そんな状況から、今日はスコアが伸びないと誰もが思っていました。現場では「3アンダーがでればいい」「60台で回る選手はあまりいない」と。耐えることができたら大逆転もあると。
予想通り、スコアはほとんど伸びません。とりわけ、最終組のサイ・ペイイン、イ・ミニョン、ぺ・ソンウの3人は前半でスコアを落とし、上位の顔ぶれに変化が出てきました。サイ・ペイインはまだ粘ってトップにいたましたが、前半で2つ伸ばした黄金世代の臼井麗華、新垣比菜、そしてイーブンで耐えた小祝さくらが上位に来る展開に。
このときの心境を小祝は会見でこのように話しました。
「自分も伸ばせなかったのですが、まわりの選手が伸ばせていないことがラッキーでしたね。ハーフターンするときは風も雨も強くて、寒いなぁと思いながらプレーしていました」(小祝)
サンデーバックナインに入ると、もう誰が勝つかなんてまったく予想がつかない。気がつけば鈴木愛も、渡邉彩香も上がってきている……。ひとつバーディがくれば順位が一気にジャンプアップするような状態のなか、5番からパーを並べてきた小祝は、のちに「キーホール」と語った15番で勝負に出ました。ドライバーでのワンオン狙いです。
「ピンまで240ヤードくらい。左手前のバンカーまでは230ヤードくらいだったと思います。自分の順位もわかっていたし、ここはみんな狙うと思っていたので『自分も攻めないと!』と思っていました。風が左から来ていたので、左狙いで打ちました」(小祝)

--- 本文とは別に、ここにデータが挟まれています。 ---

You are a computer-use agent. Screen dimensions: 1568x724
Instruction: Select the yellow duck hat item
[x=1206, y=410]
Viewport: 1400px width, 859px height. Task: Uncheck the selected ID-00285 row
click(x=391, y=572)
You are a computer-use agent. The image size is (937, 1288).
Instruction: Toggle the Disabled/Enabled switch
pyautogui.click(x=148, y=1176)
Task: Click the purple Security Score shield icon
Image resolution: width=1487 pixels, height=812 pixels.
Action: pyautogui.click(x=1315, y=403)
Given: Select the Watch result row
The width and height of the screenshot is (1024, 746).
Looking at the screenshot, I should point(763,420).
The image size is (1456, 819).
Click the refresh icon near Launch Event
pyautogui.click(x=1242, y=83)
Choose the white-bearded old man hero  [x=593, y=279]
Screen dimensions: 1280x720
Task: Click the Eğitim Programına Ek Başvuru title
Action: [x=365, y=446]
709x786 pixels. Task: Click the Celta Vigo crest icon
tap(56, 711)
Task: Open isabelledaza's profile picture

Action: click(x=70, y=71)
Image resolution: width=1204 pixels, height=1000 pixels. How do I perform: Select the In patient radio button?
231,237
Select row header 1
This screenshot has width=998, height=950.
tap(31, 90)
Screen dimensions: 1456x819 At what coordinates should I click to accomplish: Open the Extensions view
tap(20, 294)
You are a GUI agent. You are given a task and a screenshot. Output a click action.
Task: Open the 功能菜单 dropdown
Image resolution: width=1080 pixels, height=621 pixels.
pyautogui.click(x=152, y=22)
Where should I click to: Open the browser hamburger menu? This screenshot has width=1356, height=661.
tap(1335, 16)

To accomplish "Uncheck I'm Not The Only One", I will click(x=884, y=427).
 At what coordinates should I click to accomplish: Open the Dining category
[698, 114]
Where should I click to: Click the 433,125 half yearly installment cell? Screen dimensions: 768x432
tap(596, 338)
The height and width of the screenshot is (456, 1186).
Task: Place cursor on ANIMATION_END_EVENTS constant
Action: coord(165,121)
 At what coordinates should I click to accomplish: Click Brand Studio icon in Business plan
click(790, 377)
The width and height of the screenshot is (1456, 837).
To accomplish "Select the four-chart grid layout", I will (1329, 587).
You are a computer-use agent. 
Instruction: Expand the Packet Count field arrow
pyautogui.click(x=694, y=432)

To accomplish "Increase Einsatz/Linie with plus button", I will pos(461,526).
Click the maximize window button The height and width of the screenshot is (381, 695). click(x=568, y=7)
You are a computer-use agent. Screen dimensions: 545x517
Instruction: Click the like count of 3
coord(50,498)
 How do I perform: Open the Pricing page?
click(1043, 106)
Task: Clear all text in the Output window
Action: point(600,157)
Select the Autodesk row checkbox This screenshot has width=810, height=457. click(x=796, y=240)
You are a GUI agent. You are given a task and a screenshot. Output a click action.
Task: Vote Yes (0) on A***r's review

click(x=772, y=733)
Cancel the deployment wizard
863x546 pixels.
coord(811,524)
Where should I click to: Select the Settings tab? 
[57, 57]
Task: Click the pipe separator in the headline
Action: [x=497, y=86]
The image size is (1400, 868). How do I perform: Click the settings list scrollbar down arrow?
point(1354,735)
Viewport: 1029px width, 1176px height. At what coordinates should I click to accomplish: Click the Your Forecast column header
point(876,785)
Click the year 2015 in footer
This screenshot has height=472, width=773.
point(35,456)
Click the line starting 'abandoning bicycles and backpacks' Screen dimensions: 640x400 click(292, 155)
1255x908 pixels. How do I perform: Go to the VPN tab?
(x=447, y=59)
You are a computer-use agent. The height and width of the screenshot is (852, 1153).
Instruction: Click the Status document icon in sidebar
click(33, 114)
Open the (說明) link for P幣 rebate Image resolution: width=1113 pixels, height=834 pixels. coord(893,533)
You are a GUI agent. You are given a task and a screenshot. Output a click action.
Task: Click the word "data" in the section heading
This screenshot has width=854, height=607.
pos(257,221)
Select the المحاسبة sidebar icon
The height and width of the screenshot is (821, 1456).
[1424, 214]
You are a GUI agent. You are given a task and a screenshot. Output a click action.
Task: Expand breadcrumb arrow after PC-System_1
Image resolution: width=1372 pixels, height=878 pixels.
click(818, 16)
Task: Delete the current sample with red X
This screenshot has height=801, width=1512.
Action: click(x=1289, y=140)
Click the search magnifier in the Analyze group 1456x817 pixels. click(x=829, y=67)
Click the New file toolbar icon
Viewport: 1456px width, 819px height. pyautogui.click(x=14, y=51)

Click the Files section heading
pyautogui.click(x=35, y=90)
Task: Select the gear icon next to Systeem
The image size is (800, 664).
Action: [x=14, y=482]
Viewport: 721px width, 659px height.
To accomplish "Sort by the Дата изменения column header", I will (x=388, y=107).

結果は、あわや池ポチャかというグリーン右の池ギリギリに着弾するも、ピンまで20ヤードの左足上がりのラフに止まってセーフ。そこから見事にアプローチを寄せバーディを奪いました。次の16番でもバーディとした小祝は10アンダーまでスコアを伸ばし、最終18番を迎えます。
最終日の18番はこの日もっとも難易度が高いホール。それは小祝自身もわかっていたようです。
「もともと距離が長い(405ヤード)のに、風がアゲンストになっていました。こんな状態でみんなどうやって帰ってくるのかなぁと思っていました。後ろの組がまだ伸ばす可能性があったので、ここでパーをとらないとプレーオフになる。今日の18番でプレーオフになったら……ちょっと厳しいな、と」(小祝)
2打目でグリーンに乗らず、2メートルくらいの“微妙”なパットを残すことに。小祝は表情には出さないが、この場面、もっともしびれたと話します。
「今週は本当にパットがよくなくて……。カップを外すラインだったし、正直自信はありませんでした。半分くらいは入らない覚悟で打ちました。入ってくれてよかったです」(小祝)
10アンダーでホールアウトした小祝は練習グリーンでプレーオフに備えてパッティング練習をしていたが、1打差で追っていた最終組のぺ・ソンウの3打目が入らなかった瞬間、小祝の優勝が決まりました。
最終日は各選手、苦しいゴルフを強いられ、ホールアウトしてくる選手の顔からは2日目までとは違う疲労感が伝わってきました。それだけ過酷な状況のなか、小祝は変わりませんでした。どんな状況でも「いつも通り」のプレーができる。本当の強さを見た試合でした。